Kingston described the colour of males of Skiffia lermae more colourful, with bright orange caudal peduncles and caudal fins and blue-black heads.

 

The Skiffia lermae from Lago de Zacapu is coloured deep yellow without marbles.

 

The variabiliy in this species, like in its congener Skiffia multipunctata seems to be high.

Remarks: 

Meek described in 1902 not only Skiffia lermae from the Pátzcuaro lake, but also Skiffia variegata from the Lago de Zirahuén. Following Meek, it differs from lermae by being more slender and by differences in the colouration. It has been already synonymized by Regan (1906-08), established again by Hubbs & Turner (1939) but finally synonymized by Miller & Fitzsimons in 1971.

 

In the Zacapu-lake lives a yellow population of Skiffia, called Skiffia sp. "Sailfin" or Skiffia sp. "Zacapu". Following O. Domínguez, it differs from lermae not so much, that a separate species has to be described.
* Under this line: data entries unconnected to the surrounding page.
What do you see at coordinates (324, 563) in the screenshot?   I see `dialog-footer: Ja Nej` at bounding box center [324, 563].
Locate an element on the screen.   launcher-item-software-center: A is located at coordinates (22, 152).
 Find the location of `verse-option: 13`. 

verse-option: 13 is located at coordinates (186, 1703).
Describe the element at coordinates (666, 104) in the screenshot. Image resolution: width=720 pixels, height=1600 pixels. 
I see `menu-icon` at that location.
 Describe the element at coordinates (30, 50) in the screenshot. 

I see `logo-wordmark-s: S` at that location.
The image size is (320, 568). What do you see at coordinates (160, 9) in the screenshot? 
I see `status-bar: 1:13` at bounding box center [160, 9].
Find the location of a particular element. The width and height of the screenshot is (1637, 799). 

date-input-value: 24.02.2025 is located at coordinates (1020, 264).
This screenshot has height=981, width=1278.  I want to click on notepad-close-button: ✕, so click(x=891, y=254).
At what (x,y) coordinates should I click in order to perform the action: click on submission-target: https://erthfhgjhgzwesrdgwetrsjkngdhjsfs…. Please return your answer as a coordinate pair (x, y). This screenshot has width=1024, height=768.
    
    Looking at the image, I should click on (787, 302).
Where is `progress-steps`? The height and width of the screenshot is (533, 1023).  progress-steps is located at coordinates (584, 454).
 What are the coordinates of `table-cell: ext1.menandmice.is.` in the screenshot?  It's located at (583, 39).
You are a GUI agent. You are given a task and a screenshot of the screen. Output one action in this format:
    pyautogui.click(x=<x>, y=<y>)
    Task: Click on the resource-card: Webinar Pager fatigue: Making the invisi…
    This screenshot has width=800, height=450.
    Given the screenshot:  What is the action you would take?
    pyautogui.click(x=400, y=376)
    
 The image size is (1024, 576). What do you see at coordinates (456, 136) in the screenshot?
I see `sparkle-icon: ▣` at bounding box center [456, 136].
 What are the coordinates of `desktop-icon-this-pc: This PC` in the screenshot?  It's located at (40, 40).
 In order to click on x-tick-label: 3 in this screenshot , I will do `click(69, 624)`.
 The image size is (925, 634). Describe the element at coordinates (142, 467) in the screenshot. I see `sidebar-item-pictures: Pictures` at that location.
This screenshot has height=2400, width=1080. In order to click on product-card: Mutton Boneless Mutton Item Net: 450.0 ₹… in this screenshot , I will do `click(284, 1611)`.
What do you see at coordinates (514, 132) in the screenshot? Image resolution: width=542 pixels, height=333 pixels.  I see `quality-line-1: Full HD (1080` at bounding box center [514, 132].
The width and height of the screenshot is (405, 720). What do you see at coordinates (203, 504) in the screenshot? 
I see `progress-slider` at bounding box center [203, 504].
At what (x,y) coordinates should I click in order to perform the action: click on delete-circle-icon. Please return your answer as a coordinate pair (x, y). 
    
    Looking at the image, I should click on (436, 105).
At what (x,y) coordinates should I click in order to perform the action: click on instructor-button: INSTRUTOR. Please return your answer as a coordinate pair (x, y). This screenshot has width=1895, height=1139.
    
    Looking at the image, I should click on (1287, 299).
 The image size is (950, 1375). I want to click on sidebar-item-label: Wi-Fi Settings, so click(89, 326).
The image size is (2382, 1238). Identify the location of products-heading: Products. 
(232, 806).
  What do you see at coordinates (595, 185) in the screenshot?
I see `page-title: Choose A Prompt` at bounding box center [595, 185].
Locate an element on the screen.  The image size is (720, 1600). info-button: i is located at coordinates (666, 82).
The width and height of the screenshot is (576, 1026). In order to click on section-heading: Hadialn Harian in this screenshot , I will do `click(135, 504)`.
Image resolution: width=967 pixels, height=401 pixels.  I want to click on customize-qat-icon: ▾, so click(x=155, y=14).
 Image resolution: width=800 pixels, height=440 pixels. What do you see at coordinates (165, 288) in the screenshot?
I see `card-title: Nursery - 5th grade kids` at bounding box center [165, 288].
It is therefore treated as a population of Skiffia lermae.

 

Skiffia lermae differs from multipunctata mainly by its "stretched" caudal peduncle, the smaller dorsal fin, the more slender bodyshape, the smaller size and the colouration, so lermae never shows big black blotches on the sides and is characterized by the typical colouration of the caudal-area in males.

 

In the wild, this species -  like all Skiffia-species, is very rare. Only 4 of the historical 7 reported sites of this species are populated, the biggest populations living in the Laguna Zacapu and the La Mintzita spring in the Lago de Cuitzeo basin.